If you’d like to setup a tor node, and run a ubuntu/debian box, it’s as simple as checking out the Tor Install Instructions. Or copy/paste the following into a root terminal.

echo "deb http://deb.torproject.org/torproject.org wheezy main" >> /etc/apt/sources.list.d/tor.list
echo "deb-src http://deb.torproject.org/torproject.org wheezy main" >> /etc/apt/sources.list.d/tor.list
gpg --keyserver keys.gnupg.net --recv 886DDD89
gpg --export A3C4F0F979CAA22CDBA8F512EE8CBC9E886DDD89 | apt-key add -
apt-get update
apt-get install tor obfs4proxy deb.torproject.org-keyring tor-arm

Next add the following into /etc/tor/torrc

DisableDebuggerAttachment 0
ContactInfo XXXXXX at XXXXXX
# 2TB Up and 2TB Down
AccountingMax 1932735283200
SocksPort 0
ExtORPort auto
Nickname XXXXX
# 100MBit Connection
RelayBandwidthBurst 20971520
RelayBandwidthRate 10485760
BandwidthRate 10485760
BandwidthBurst 20971520
Log notice file /var/log/tor/notices.log
# Comment out the following line to allow traffic to exit your node.
ExitPolicy reject *:*
ServerTransportPlugin obfs3,obfs4 exec /usr/bin/obfs4proxy managed
# Optional, but highly recommended - Uncomment to become a bridge, (a "hidden" relay which doesn't advertise itself as a regular relay). 
# https://www.torproject.org/docs/bridges for more info
# BridgeRelay 1

And then start tor, and double check the log file

service tor start && tail -f /var/log/tor/notices.log

Make sure it shows that its working!

Bootstrapped 100%: Done.

Registered server transport ‘obfs3’ at ‘0.0.0.0:12345’

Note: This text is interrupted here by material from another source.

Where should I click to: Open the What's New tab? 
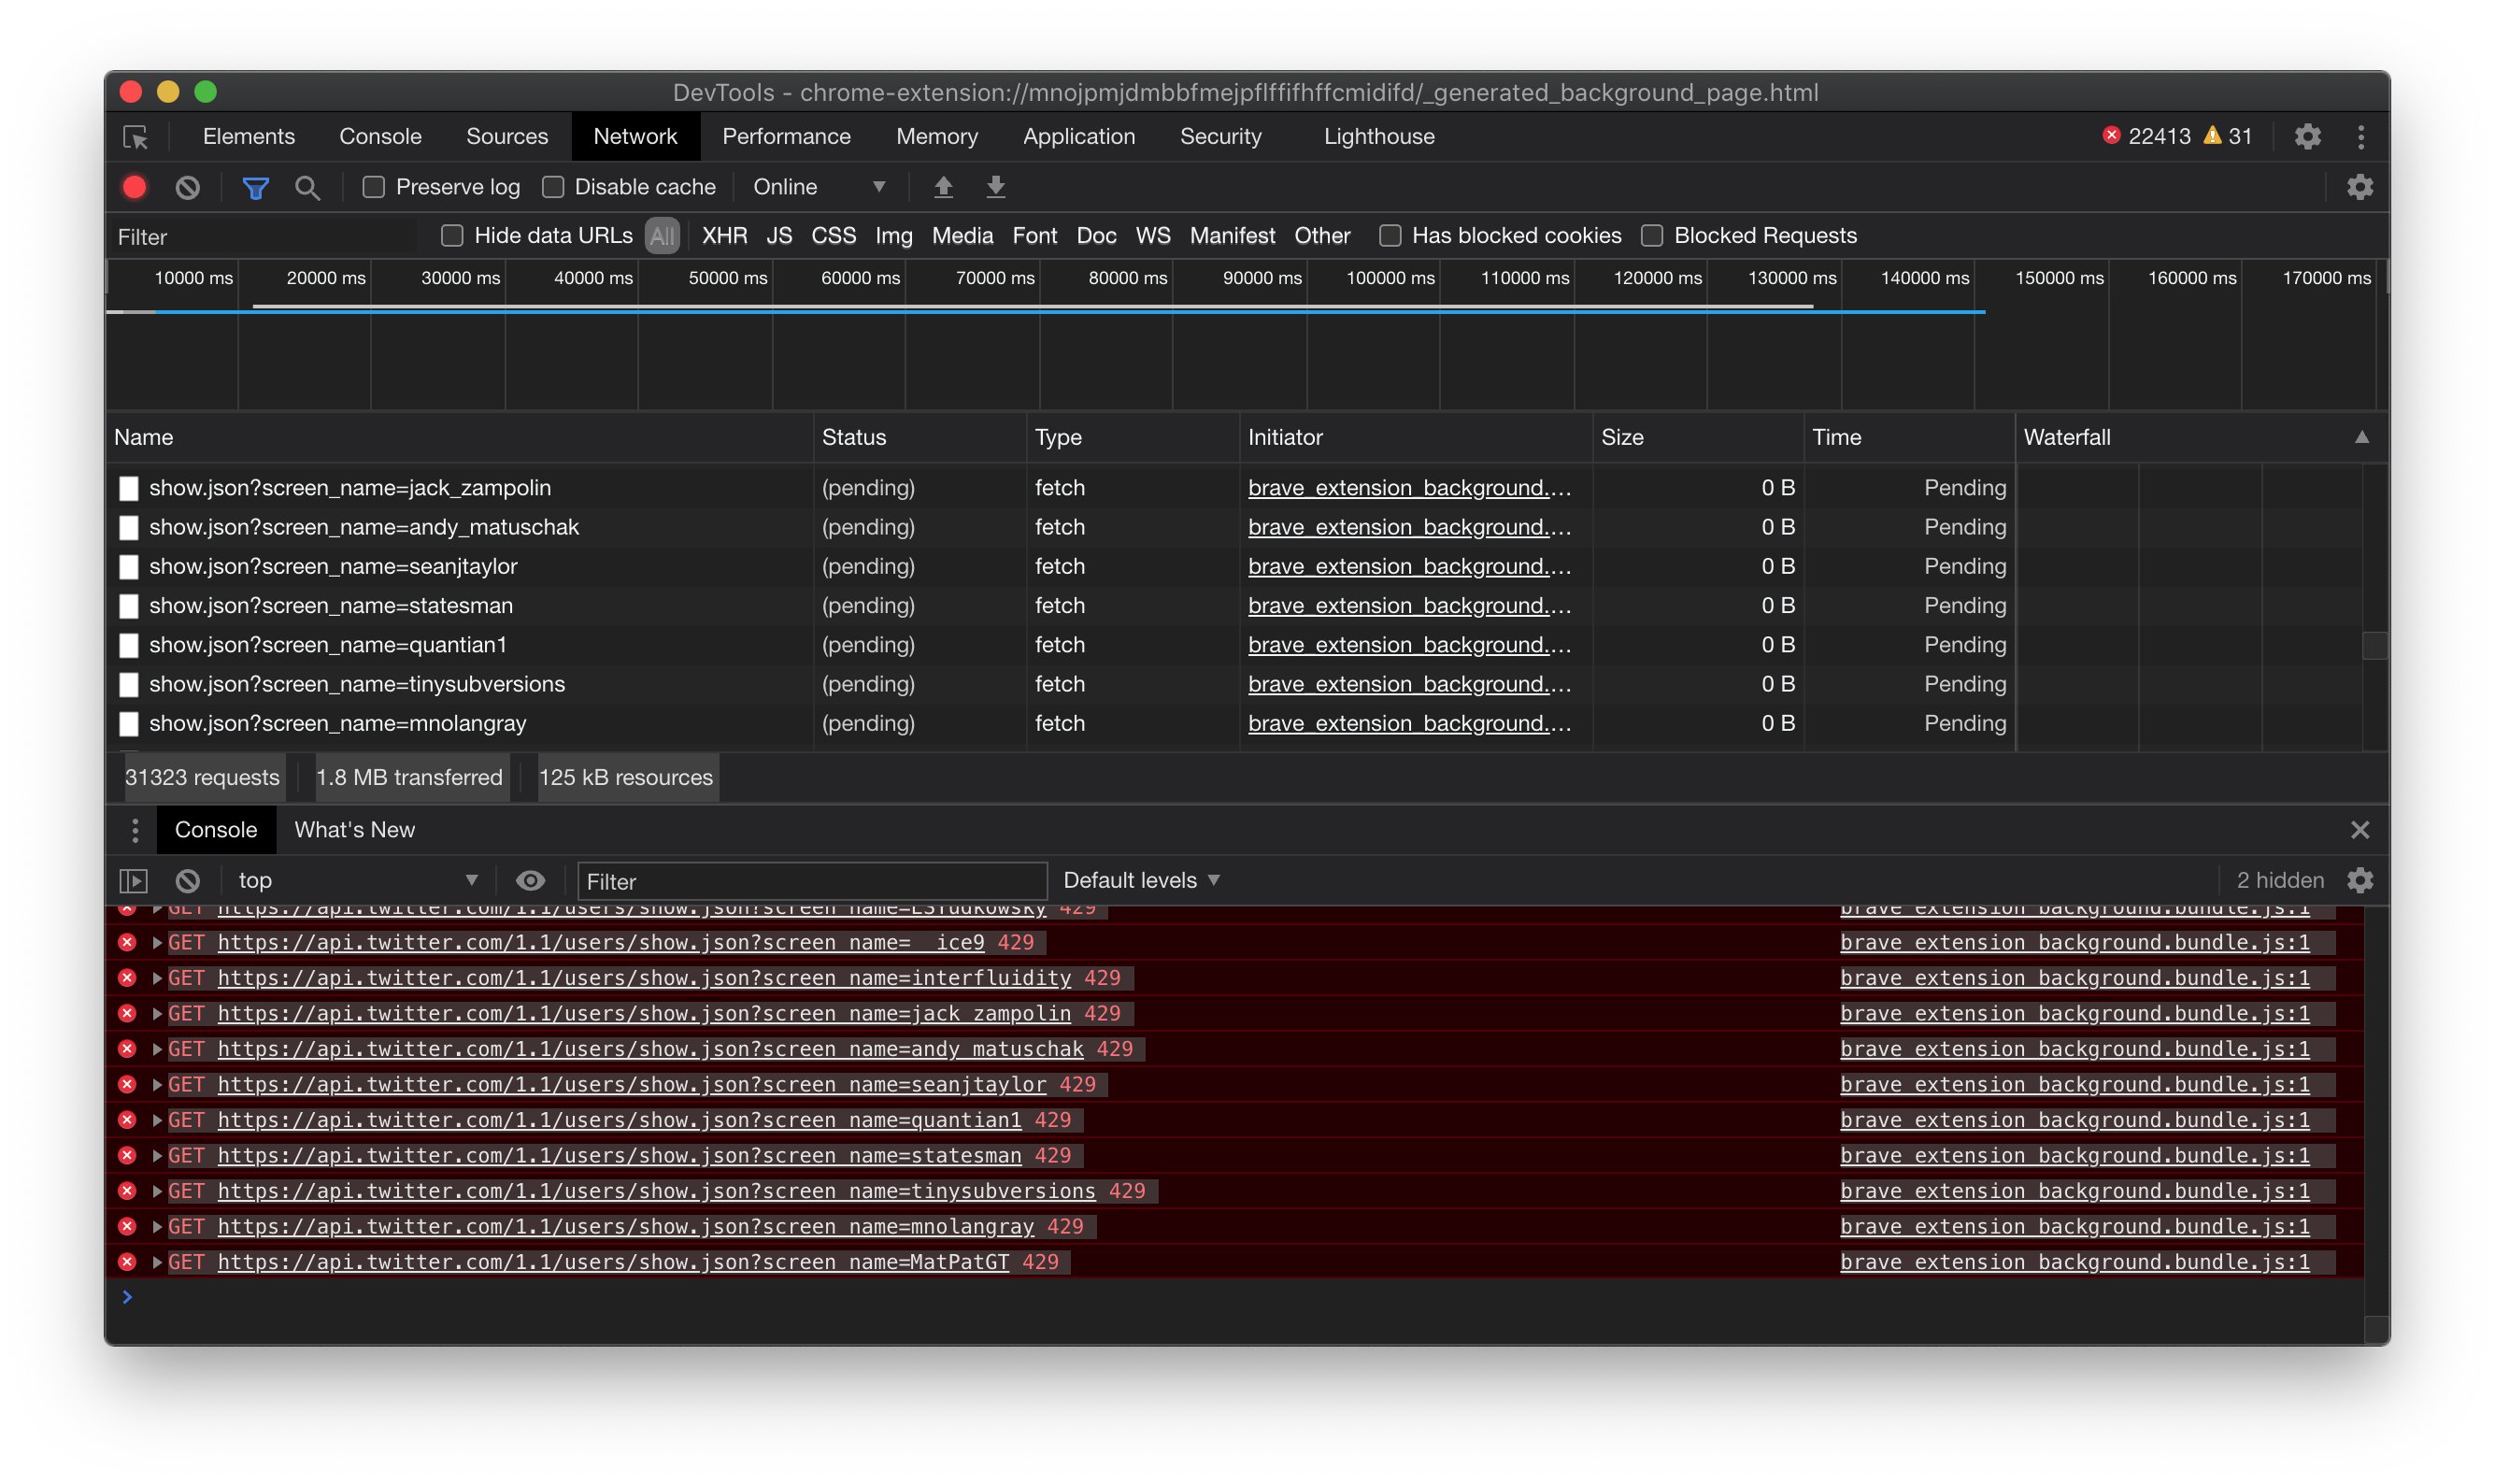tap(353, 830)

Registered server transport ‘obfs4’ at ‘0.0.0.0:12344’

If you would like to see a graphical representation of your current traffic (such as the program above) run:

arm

Or to run arm with the same privledges as the relay:

sudo -u debian-tor arm

You have now installed Tor, with obfs3 and obsf4s; a transport obfuscation mechanism. It makes all the tor traffic look like normal SSL traffic. This ensures people in countries such as China which governments employ a firewall with deep packet inspection cannot easily tell (at the current time of the post) the difference between Tor, and SSL traffic.